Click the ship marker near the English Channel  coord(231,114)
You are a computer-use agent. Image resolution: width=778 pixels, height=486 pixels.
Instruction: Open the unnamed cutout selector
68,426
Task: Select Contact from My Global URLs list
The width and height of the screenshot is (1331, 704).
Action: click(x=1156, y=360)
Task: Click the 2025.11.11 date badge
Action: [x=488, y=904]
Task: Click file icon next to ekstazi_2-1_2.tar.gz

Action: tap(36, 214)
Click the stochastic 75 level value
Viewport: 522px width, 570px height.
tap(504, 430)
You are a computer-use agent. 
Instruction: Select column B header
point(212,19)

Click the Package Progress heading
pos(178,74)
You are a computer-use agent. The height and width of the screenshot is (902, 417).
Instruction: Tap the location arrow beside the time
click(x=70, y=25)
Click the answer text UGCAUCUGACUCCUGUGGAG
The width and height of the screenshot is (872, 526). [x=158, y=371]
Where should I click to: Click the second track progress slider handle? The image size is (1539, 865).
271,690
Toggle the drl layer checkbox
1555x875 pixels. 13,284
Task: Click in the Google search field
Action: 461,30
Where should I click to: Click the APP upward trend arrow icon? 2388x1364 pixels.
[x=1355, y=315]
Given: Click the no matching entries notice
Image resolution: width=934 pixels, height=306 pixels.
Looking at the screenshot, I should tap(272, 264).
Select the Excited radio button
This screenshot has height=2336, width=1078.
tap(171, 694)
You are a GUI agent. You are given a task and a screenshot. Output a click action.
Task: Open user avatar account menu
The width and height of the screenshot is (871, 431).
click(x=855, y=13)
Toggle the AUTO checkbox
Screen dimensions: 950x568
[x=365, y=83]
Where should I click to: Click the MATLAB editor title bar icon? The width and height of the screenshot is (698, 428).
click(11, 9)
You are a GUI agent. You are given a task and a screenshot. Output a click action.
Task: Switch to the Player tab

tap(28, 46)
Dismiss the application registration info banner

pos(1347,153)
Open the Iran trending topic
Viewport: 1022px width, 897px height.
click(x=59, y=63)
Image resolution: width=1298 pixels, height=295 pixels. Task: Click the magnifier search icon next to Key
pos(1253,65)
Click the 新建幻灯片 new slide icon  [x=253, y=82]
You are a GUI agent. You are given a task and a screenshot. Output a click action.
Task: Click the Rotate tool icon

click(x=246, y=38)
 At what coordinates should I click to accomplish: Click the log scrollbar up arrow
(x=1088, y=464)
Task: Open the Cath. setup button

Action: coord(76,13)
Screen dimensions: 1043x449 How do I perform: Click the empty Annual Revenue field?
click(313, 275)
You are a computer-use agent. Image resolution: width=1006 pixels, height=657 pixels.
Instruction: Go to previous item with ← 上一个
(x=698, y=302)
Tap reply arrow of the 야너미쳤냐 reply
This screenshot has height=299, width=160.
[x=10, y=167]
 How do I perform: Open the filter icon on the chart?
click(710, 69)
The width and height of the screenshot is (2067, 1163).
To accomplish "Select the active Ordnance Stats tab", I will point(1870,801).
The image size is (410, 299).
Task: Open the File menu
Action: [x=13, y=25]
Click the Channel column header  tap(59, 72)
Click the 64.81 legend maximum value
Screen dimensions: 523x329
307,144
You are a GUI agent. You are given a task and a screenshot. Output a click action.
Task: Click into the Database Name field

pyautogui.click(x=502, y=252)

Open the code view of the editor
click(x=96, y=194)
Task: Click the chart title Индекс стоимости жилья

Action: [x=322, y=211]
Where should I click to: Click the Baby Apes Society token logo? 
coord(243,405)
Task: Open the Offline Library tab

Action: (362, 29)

********

Problem details> Reproduce the listing above verbatim, from its first line to its last.

Exercise response>
Click the ship marker near the English Channel  coord(231,114)
You are a computer-use agent. Image resolution: width=778 pixels, height=486 pixels.
Instruction: Open the unnamed cutout selector
68,426
Task: Select Contact from My Global URLs list
The width and height of the screenshot is (1331, 704).
Action: click(x=1156, y=360)
Task: Click the 2025.11.11 date badge
Action: [x=488, y=904]
Task: Click file icon next to ekstazi_2-1_2.tar.gz

Action: tap(36, 214)
Click the stochastic 75 level value
Viewport: 522px width, 570px height.
tap(504, 430)
You are a computer-use agent. 
Instruction: Select column B header
point(212,19)

Click the Package Progress heading
pos(178,74)
You are a computer-use agent. The height and width of the screenshot is (902, 417).
Instruction: Tap the location arrow beside the time
click(x=70, y=25)
Click the answer text UGCAUCUGACUCCUGUGGAG
The width and height of the screenshot is (872, 526). [x=158, y=371]
Where should I click to: Click the second track progress slider handle? The image size is (1539, 865).
271,690
Toggle the drl layer checkbox
1555x875 pixels. 13,284
Task: Click in the Google search field
Action: 461,30
Where should I click to: Click the APP upward trend arrow icon? 2388x1364 pixels.
[x=1355, y=315]
Given: Click the no matching entries notice
Image resolution: width=934 pixels, height=306 pixels.
Looking at the screenshot, I should tap(272, 264).
Select the Excited radio button
This screenshot has height=2336, width=1078.
tap(171, 694)
You are a GUI agent. You are given a task and a screenshot. Output a click action.
Task: Open user avatar account menu
The width and height of the screenshot is (871, 431).
click(x=855, y=13)
Toggle the AUTO checkbox
Screen dimensions: 950x568
[x=365, y=83]
Where should I click to: Click the MATLAB editor title bar icon? The width and height of the screenshot is (698, 428).
click(11, 9)
You are a GUI agent. You are given a task and a screenshot. Output a click action.
Task: Switch to the Player tab

tap(28, 46)
Dismiss the application registration info banner

pos(1347,153)
Open the Iran trending topic
Viewport: 1022px width, 897px height.
click(x=59, y=63)
Image resolution: width=1298 pixels, height=295 pixels. Task: Click the magnifier search icon next to Key
pos(1253,65)
Click the 新建幻灯片 new slide icon  [x=253, y=82]
You are a GUI agent. You are given a task and a screenshot. Output a click action.
Task: Click the Rotate tool icon

click(x=246, y=38)
 At what coordinates should I click to accomplish: Click the log scrollbar up arrow
(x=1088, y=464)
Task: Open the Cath. setup button

Action: coord(76,13)
Screen dimensions: 1043x449 How do I perform: Click the empty Annual Revenue field?
click(313, 275)
You are a computer-use agent. Image resolution: width=1006 pixels, height=657 pixels.
Instruction: Go to previous item with ← 上一个
(x=698, y=302)
Tap reply arrow of the 야너미쳤냐 reply
This screenshot has height=299, width=160.
[x=10, y=167]
 How do I perform: Open the filter icon on the chart?
click(710, 69)
The width and height of the screenshot is (2067, 1163).
To accomplish "Select the active Ordnance Stats tab", I will point(1870,801).
The image size is (410, 299).
Task: Open the File menu
Action: [x=13, y=25]
Click the Channel column header  tap(59, 72)
Click the 64.81 legend maximum value
Screen dimensions: 523x329
307,144
You are a GUI agent. You are given a task and a screenshot. Output a click action.
Task: Click into the Database Name field

pyautogui.click(x=502, y=252)

Open the code view of the editor
click(x=96, y=194)
Task: Click the chart title Индекс стоимости жилья

Action: [x=322, y=211]
Where should I click to: Click the Baby Apes Society token logo? 
coord(243,405)
Task: Open the Offline Library tab

Action: (362, 29)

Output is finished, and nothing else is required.